Larry Miller is now teaching more than one-hundred thousand students in more than 170 countries on Udemy, is the author of eleven books, and has forty years of experience consulting with major corporations. Several of his courses on management and leadership are best selling courses in their category and have been adopted by major corporations as part of their leadership development and lean culture implementaton process.
For the past forty years he has worked to improve the performance of organizations and the skills of their leaders.
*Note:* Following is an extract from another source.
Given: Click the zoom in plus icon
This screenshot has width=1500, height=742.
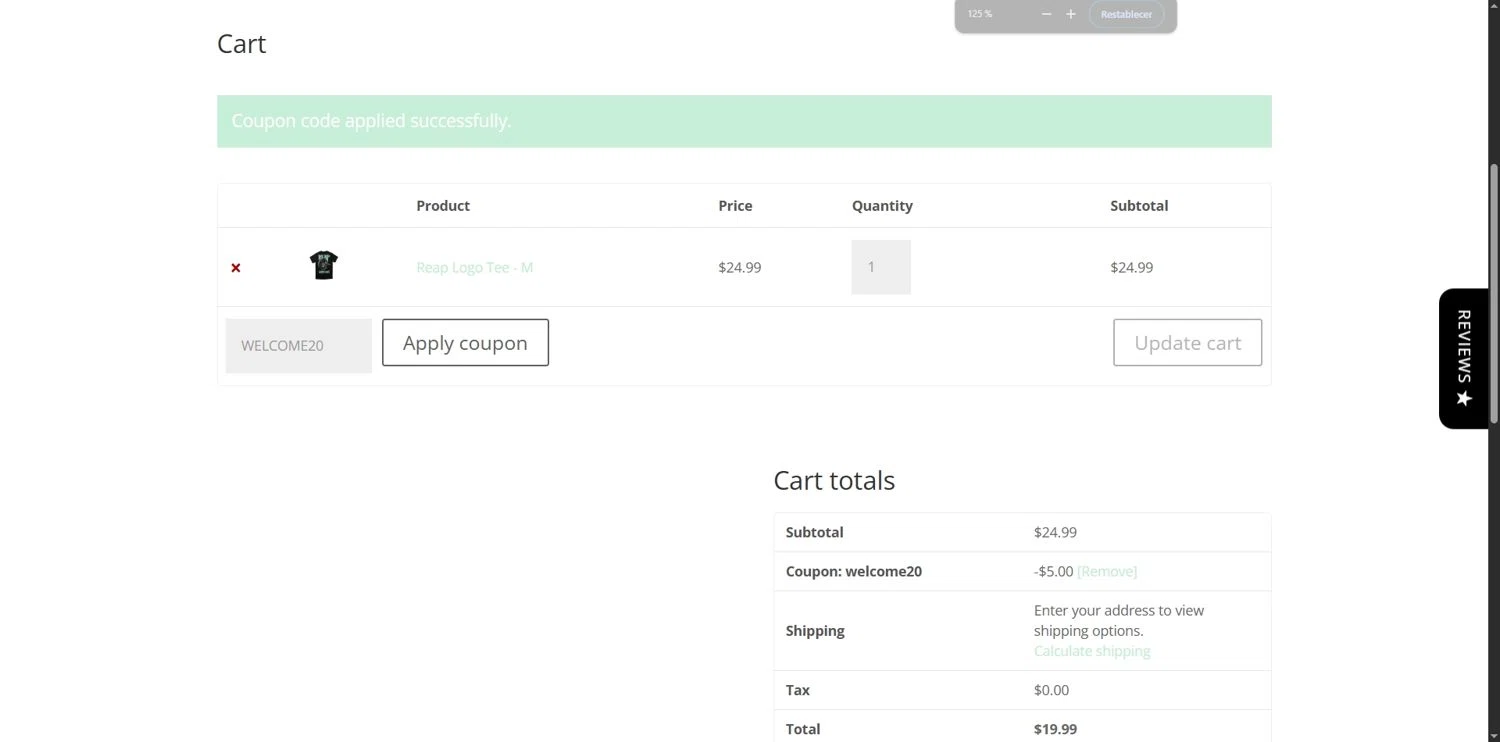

His expertise is derived from hands on experience creating change in the culture of more than a hundred organizations.
He began his work in youth prisons after recognizing that the learning system in the organization had exactly the opposite of its intended effect – increasing, rather than decreasing, dysfunctional behavior. For four years he worked to redesign the prison system by establishing the first free-economy behind prison walls, where each inmate had to pay rent, maintain a checking account, and pay for everything he desired. This was his first organizational transformation.
He has been consulting, writing and speaking about business organization and culture since 1973. After ten years with another consulting firm, he formed his own firm, the Miller Howard Consulting Group in 1983. In 1998 he sold his firm to Towers Perrin, an international human resource consulting firm and became a Principal of that firm. In 1999 he left that firm to focus on solo consulting projects.
He and his firm were one of the early proponents of team-based management and worked with many clients to implement Team Management from the senior executive team to include every level and every employee in the organization. The Team Management process created a company of business managers, with every employee focused on continuous improvement of business performance. In addition to directing the overall change process, Mr. Miller personally coached the senior management team of many of his clients.
The implementation of Team Management led to the realization that the whole-system of the organization needed to be redesigned to create alignment so all systems, structure, skills, style and symbols support the same goals and culture. From this realization he developed the process of Whole System Architecture that is a high involvement method of rethinking all of the systems, structures and culture of the organization. Among his consulting clients have been 3M, Corning, Shell Oil Company, Amoco and Texaco, Shell Chemicals, Air Canada and Varig Airlines, Eastman Chemicals, Xerox, Harris Corporation, McDonald's and Chick-fil-A, Merck and Upjohn Pharmaceuticals, United Technologies, Metropolitan Life and Landmark Communications.
Mr. Miller has authored eleven books, among them American Spirit: Visions of A New Corporate Culture, which was the text for Honda of America's course on their values and culture; and Barbarians to Bureaucrats: Corporate Life Cycle Strategies, which draws on the history of the rise and fall of civilizations to illustrate the patterns of leadership and evolution in corporate cultures. Most recently he authored Getting to Lean – Transformational Change Management that draws on the best change management practices such as socio-technical system design, appreciative inquiry, and systems thinking or learning organizations to provide a road map to transforming organizations. He has also authored Team Kata - Your Guide to Becoming A High Performing Team, the core human process of lean organizations. Most recently he published The Lean Coach that corresponds to his course on Coaching Leaders for Success. He has appeared on the Today Show, CNN, made numerous appearances on CNBC, has written for The New York Times and been the subject of a feature story in Industry Week magazine. He was recently the subject of articles in Fast Company and Inc. Magazine.